Stated goal »
Format every line of the rows below as a JSON list of strings, one string per line, omitting blank lines.

Extracted information »
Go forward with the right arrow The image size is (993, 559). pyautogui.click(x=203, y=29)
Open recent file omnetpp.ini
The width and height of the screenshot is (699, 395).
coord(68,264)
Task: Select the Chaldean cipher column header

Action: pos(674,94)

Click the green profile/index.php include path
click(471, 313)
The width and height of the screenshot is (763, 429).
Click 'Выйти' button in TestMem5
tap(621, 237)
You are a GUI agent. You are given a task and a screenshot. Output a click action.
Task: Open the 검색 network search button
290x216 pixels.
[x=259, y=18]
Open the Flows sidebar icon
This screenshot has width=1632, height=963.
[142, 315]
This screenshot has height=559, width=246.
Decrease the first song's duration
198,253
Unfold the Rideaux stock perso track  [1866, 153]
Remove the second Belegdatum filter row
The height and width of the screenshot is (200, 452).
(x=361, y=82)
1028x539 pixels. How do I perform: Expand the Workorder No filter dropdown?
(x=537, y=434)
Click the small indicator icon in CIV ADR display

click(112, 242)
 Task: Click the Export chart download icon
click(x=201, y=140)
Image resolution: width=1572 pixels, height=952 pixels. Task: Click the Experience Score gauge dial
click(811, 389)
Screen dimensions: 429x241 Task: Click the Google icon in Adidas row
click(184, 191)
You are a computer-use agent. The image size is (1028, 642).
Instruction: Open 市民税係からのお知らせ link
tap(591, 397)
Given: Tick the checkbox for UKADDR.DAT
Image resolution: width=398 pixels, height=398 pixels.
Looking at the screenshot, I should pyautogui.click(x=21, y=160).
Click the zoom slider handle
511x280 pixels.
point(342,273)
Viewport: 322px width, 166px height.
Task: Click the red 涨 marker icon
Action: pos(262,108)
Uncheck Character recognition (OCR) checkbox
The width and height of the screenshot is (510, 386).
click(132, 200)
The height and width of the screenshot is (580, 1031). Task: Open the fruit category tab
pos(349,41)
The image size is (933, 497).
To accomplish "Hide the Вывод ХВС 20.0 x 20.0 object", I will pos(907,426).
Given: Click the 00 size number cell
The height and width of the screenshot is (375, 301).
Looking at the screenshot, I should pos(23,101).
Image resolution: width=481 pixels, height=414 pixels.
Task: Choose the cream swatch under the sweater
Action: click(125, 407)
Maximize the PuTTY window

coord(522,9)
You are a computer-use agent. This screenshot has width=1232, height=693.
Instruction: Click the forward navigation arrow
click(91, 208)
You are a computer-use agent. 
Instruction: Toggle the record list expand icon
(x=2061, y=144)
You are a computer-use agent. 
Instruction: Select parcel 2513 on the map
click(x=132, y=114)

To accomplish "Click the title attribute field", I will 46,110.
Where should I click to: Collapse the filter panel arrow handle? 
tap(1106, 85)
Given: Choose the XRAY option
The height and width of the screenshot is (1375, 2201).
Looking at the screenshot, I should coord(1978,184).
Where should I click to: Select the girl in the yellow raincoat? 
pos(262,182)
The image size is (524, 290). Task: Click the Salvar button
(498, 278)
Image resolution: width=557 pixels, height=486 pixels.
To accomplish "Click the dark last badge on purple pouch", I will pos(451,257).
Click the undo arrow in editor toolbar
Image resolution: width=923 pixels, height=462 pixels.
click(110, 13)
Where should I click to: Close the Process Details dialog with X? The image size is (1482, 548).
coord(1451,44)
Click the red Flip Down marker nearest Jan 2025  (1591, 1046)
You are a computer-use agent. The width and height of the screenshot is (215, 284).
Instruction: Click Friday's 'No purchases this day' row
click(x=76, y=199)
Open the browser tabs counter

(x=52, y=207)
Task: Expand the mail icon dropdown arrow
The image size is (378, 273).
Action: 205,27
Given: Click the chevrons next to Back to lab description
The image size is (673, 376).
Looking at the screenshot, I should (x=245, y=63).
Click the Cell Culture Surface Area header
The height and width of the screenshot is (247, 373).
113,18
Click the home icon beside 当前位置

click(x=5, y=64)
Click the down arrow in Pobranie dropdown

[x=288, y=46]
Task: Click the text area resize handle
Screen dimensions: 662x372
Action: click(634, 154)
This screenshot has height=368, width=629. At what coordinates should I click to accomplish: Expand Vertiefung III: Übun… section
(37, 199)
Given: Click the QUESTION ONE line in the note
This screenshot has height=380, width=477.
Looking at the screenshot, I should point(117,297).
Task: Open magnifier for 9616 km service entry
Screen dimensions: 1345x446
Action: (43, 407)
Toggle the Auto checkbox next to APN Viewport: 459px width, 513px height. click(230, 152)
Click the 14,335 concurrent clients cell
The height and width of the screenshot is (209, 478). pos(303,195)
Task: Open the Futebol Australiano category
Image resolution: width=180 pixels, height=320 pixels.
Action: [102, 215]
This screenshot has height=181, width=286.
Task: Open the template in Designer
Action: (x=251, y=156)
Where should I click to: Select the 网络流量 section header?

The reply »
[
  "Go forward with the right arrow The image size is (993, 559). pyautogui.click(x=203, y=29)",
  "Open recent file omnetpp.ini",
  "The width and height of the screenshot is (699, 395).",
  "coord(68,264)",
  "Task: Select the Chaldean cipher column header",
  "Action: pos(674,94)",
  "Click the green profile/index.php include path",
  "click(471, 313)",
  "The width and height of the screenshot is (763, 429).",
  "Click 'Выйти' button in TestMem5",
  "tap(621, 237)",
  "You are a GUI agent. You are given a task and a screenshot. Output a click action.",
  "Task: Open the 검색 network search button",
  "290x216 pixels.",
  "[x=259, y=18]",
  "Open the Flows sidebar icon",
  "This screenshot has width=1632, height=963.",
  "[142, 315]",
  "This screenshot has height=559, width=246.",
  "Decrease the first song's duration",
  "198,253",
  "Unfold the Rideaux stock perso track  [1866, 153]",
  "Remove the second Belegdatum filter row",
  "The height and width of the screenshot is (200, 452).",
  "(x=361, y=82)",
  "1028x539 pixels. How do I perform: Expand the Workorder No filter dropdown?",
  "(x=537, y=434)",
  "Click the small indicator icon in CIV ADR display",
  "click(112, 242)",
  " Task: Click the Export chart download icon",
  "click(x=201, y=140)",
  "Image resolution: width=1572 pixels, height=952 pixels. Task: Click the Experience Score gauge dial",
  "click(811, 389)",
  "Screen dimensions: 429x241 Task: Click the Google icon in Adidas row",
  "click(184, 191)",
  "You are a computer-use agent. The image size is (1028, 642).",
  "Instruction: Open 市民税係からのお知らせ link",
  "tap(591, 397)",
  "Given: Tick the checkbox for UKADDR.DAT",
  "Image resolution: width=398 pixels, height=398 pixels.",
  "Looking at the screenshot, I should pyautogui.click(x=21, y=160).",
  "Click the zoom slider handle",
  "511x280 pixels.",
  "point(342,273)",
  "Viewport: 322px width, 166px height.",
  "Task: Click the red 涨 marker icon",
  "Action: pos(262,108)",
  "Uncheck Character recognition (OCR) checkbox",
  "The width and height of the screenshot is (510, 386).",
  "click(132, 200)",
  "The height and width of the screenshot is (580, 1031). Task: Open the fruit category tab",
  "pos(349,41)",
  "The image size is (933, 497).",
  "To accomplish \"Hide the Вывод ХВС 20.0 x 20.0 object\", I will pos(907,426).",
  "Given: Click the 00 size number cell",
  "The height and width of the screenshot is (375, 301).",
  "Looking at the screenshot, I should pos(23,101).",
  "Image resolution: width=481 pixels, height=414 pixels.",
  "Task: Choose the cream swatch under the sweater",
  "Action: click(125, 407)",
  "Maximize the PuTTY window",
  "coord(522,9)",
  "You are a computer-use agent. This screenshot has width=1232, height=693.",
  "Instruction: Click the forward navigation arrow",
  "click(91, 208)",
  "You are a computer-use agent. ",
  "Instruction: Toggle the record list expand icon",
  "(x=2061, y=144)",
  "You are a computer-use agent. ",
  "Instruction: Select parcel 2513 on the map",
  "click(x=132, y=114)",
  "To accomplish \"Click the title attribute field\", I will 46,110.",
  "Where should I click to: Collapse the filter panel arrow handle? ",
  "tap(1106, 85)",
  "Given: Choose the XRAY option",
  "The height and width of the screenshot is (1375, 2201).",
  "Looking at the screenshot, I should coord(1978,184).",
  "Where should I click to: Select the girl in the yellow raincoat? ",
  "pos(262,182)",
  "The image size is (524, 290). Task: Click the Salvar button",
  "(498, 278)",
  "Image resolution: width=557 pixels, height=486 pixels.",
  "To accomplish \"Click the dark last badge on purple pouch\", I will pos(451,257).",
  "Click the undo arrow in editor toolbar",
  "Image resolution: width=923 pixels, height=462 pixels.",
  "click(110, 13)",
  "Where should I click to: Close the Process Details dialog with X? The image size is (1482, 548).",
  "coord(1451,44)",
  "Click the red Flip Down marker nearest Jan 2025  (1591, 1046)",
  "You are a computer-use agent. The width and height of the screenshot is (215, 284).",
  "Instruction: Click Friday's 'No purchases this day' row",
  "click(x=76, y=199)",
  "Open the browser tabs counter",
  "(x=52, y=207)",
  "Task: Expand the mail icon dropdown arrow",
  "The image size is (378, 273).",
  "Action: 205,27",
  "Given: Click the chevrons next to Back to lab description",
  "The image size is (673, 376).",
  "Looking at the screenshot, I should (x=245, y=63).",
  "Click the Cell Culture Surface Area header",
  "The height and width of the screenshot is (247, 373).",
  "113,18",
  "Click the home icon beside 当前位置",
  "click(x=5, y=64)",
  "Click the down arrow in Pobranie dropdown",
  "[x=288, y=46]",
  "Task: Click the text area resize handle",
  "Screen dimensions: 662x372",
  "Action: click(634, 154)",
  "This screenshot has height=368, width=629. At what coordinates should I click to accomplish: Expand Vertiefung III: Übun… section",
  "(37, 199)",
  "Given: Click the QUESTION ONE line in the note",
  "This screenshot has height=380, width=477.",
  "Looking at the screenshot, I should point(117,297).",
  "Task: Open magnifier for 9616 km service entry",
  "Screen dimensions: 1345x446",
  "Action: (43, 407)",
  "Toggle the Auto checkbox next to APN Viewport: 459px width, 513px height. click(230, 152)",
  "Click the 14,335 concurrent clients cell",
  "The height and width of the screenshot is (209, 478). pos(303,195)",
  "Task: Open the Futebol Australiano category",
  "Image resolution: width=180 pixels, height=320 pixels.",
  "Action: [102, 215]",
  "This screenshot has height=181, width=286.",
  "Task: Open the template in Designer",
  "Action: (x=251, y=156)",
  "Where should I click to: Select the 网络流量 section header?"
]